Vault
Redundancy zones
Enterprise
Appropriate Vault Enterprise license required
Vault Enterprise Redundancy Zones provide both read scaling and resiliency benefits by enabling the deployment of non-voting nodes alongside voting nodes on a per availability zone basis.
When using redundancy zones, if an operator chooses to deploy Vault across three availability zones, they could have two (or more) nodes (one voting/one+ non-voting) in each zone. In the event that a voting node in an availability zone fails, the redundancy zone configuration automatically promotes the non-voting node to a voting node. In the event that an entire availability zone is lost, a non-voting node in one of the existing availability zones would be promoted to a voting node, keeping quorum. This capability functions as a "hot standby" for server nodes while also providing enhanced read scalability.
Configuration
A new key can be added to Vault's storage
configuration stanza: autopilot_redundancy_zone
.
The value for this key is a string of your choosing and represents the zone this particular node
should be in.
Mechanics
Vault's Autopilot subsystem will always attempt to maintain exactly one voting node per redundancy zone. Any additional nodes beyond the first one will be demoted to non-voting status. Non-voting nodes can serve reads but can not participate in cluster elections.
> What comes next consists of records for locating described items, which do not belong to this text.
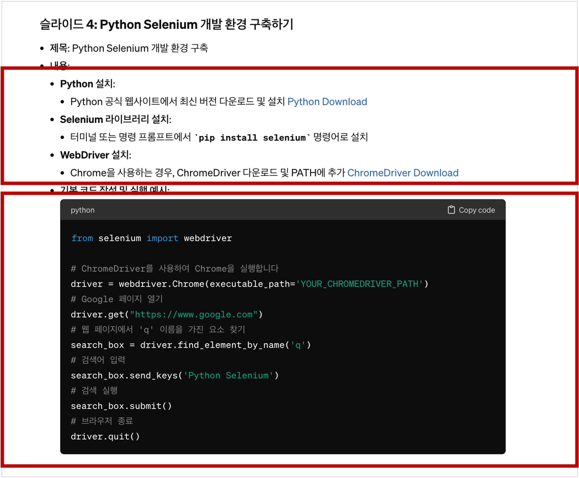
Task: Click the 'from selenium import webdriver' line
Action: coord(151,238)
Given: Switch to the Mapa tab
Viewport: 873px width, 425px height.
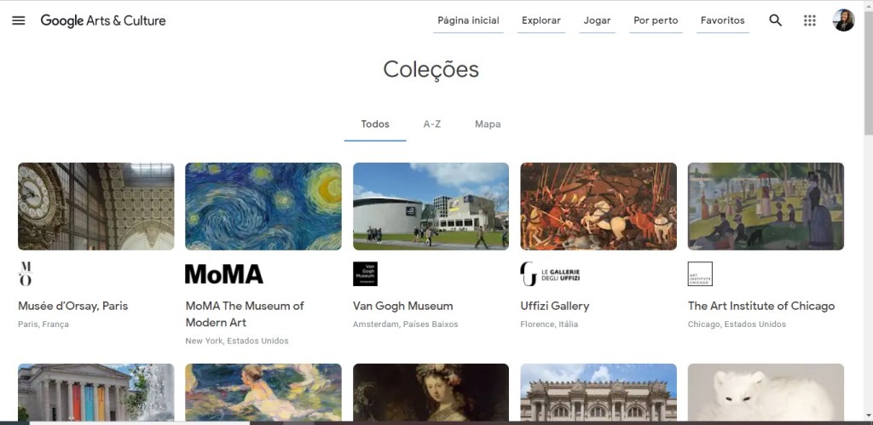Looking at the screenshot, I should (x=488, y=124).
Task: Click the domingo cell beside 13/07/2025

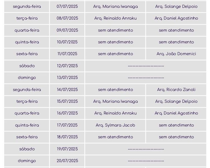Action: click(x=27, y=78)
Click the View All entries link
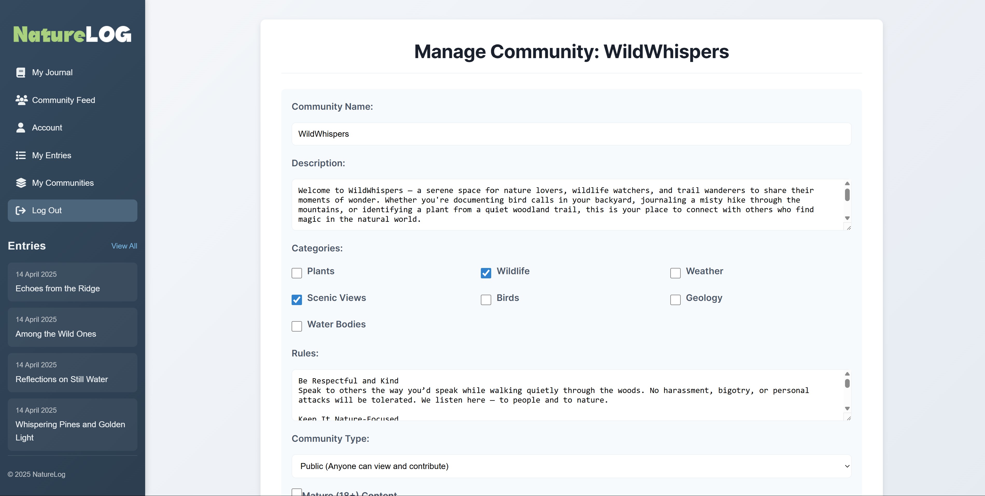985x496 pixels. click(x=124, y=246)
If redundancy zones are used in conjunction with automated upgrades, Autopilot will always try to ensure that Vault is never moving from a more healthy state to a less healthy state. Autopilot will wait to begin leadership transfer until it can ensure that there will be as much redundancy on the new Vault version as there was on the old Vault version.
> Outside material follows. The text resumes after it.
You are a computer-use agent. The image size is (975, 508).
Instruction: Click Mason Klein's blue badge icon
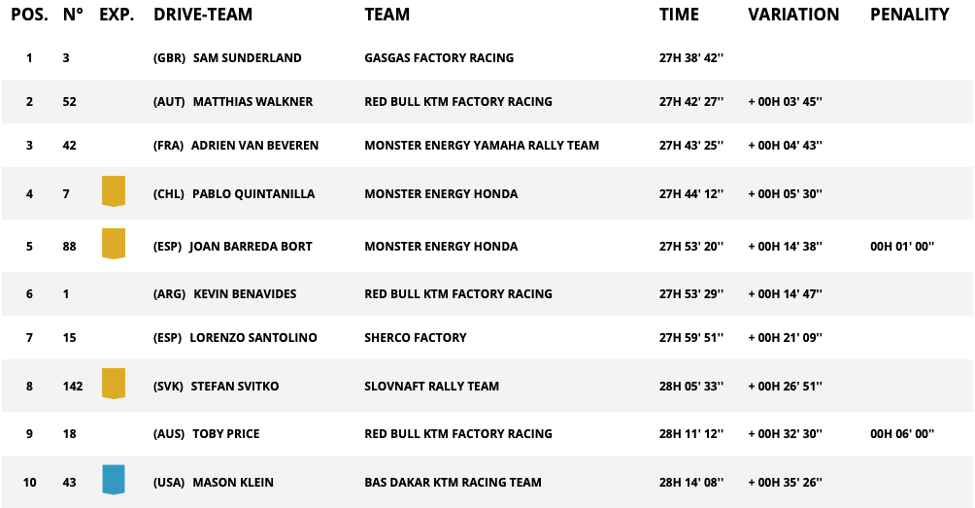coord(114,480)
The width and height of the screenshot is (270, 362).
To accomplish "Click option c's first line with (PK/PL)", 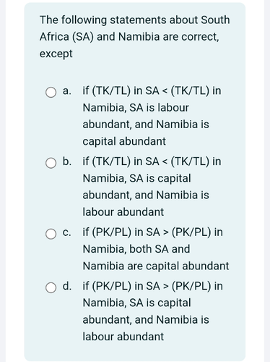I will pos(152,232).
The status of redundancy zones can be monitored by consulting the Autopilot state API endpoint.
Optimistic Failure Tolerance
The majority of the voting servers in a cluster need to be available to agree on changes in configuration. If a voting node becomes unavailable and that causes the cluster to have fewer voting nodes than the quorum size, then Autopilot will not be able to promote a non-voter to become a voter. This is the failure tolerance of the cluster. Redundancy zones are not able to improve the failure tolerance of a cluster.
Say that you have a cluster configured to have 2 redundancy zones and each zone has 2 servers within it (for total of 4 nodes in the cluster). The quorum size is 2. If the zone voter in either of the redundancy zones becomes unavailable, the cluster does not have quorum and is not able to agree on the configuration change needed to promote the non-voter in the zone into a voter.
Redundancy zones do improve the optimistic failure tolerance of a cluster. The optimistic failure tolerance is the number of healthy active and back-up voting servers that can fail gradually without causing an outage. If the Vault cluster is able to maintain a quorum of voting nodes, then the cluster has the capability to lose nodes gradually and promote the standby redundancy zone nodes to take the place of voters.
For example, consider a cluster that is configured to have 3 redundancy zones with 2 nodes in each zone. If a voting node becomes unreachable, the zone standby in that zone is promoted. The cluster then maintains 3 voting nodes with 2 remaining standbys. The cluster can handle an additional 2 gradual failures before it loses quorum.